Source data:

────────────────────────────────────────

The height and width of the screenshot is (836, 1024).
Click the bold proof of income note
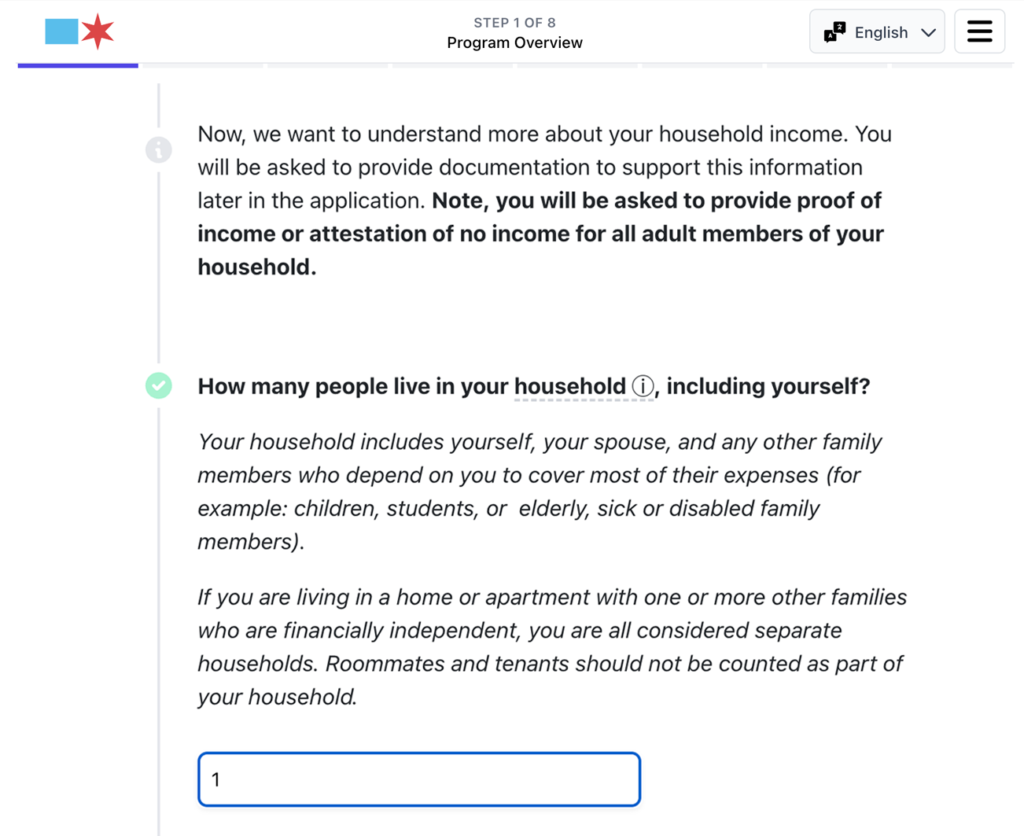point(540,234)
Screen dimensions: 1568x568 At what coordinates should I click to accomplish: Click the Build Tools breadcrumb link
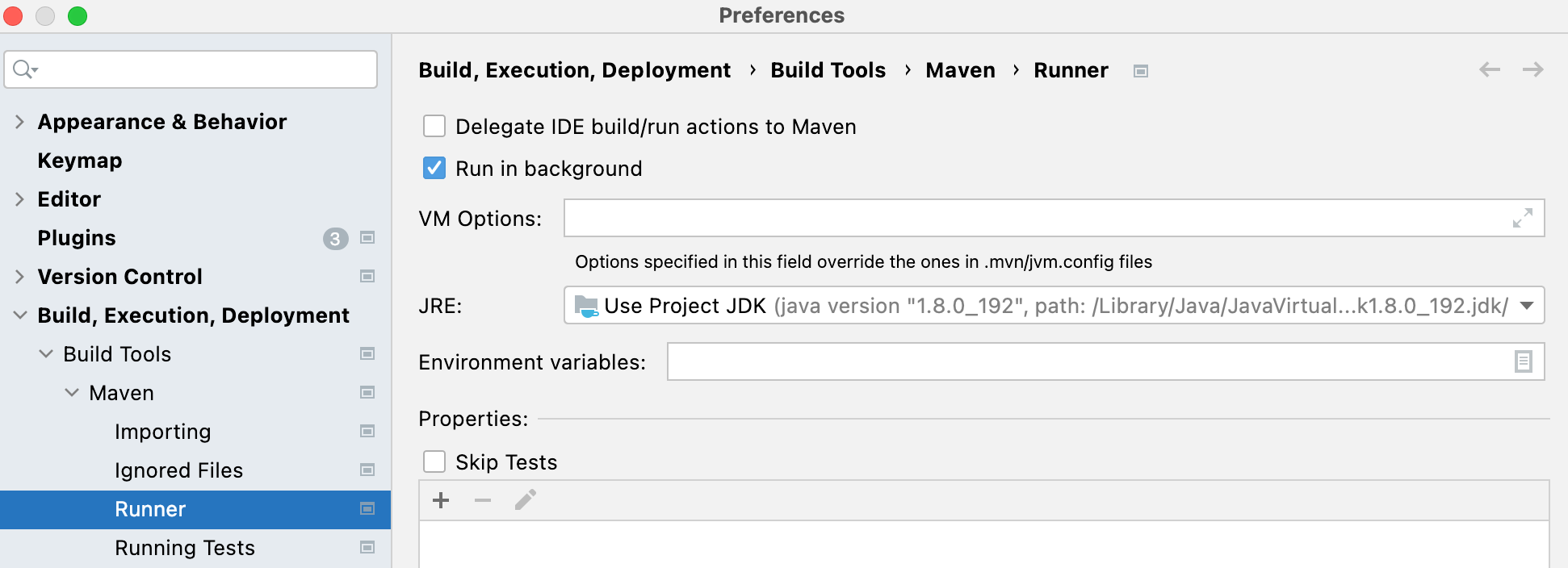(828, 70)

────────────────────────────────────────

Set task: Copy every line of the listing above word for word. Leave the pictures out.

Reply:
The height and width of the screenshot is (836, 1024).
Click the bold proof of income note
point(540,234)
Screen dimensions: 1568x568 At what coordinates should I click to accomplish: Click the Build Tools breadcrumb link
(828, 70)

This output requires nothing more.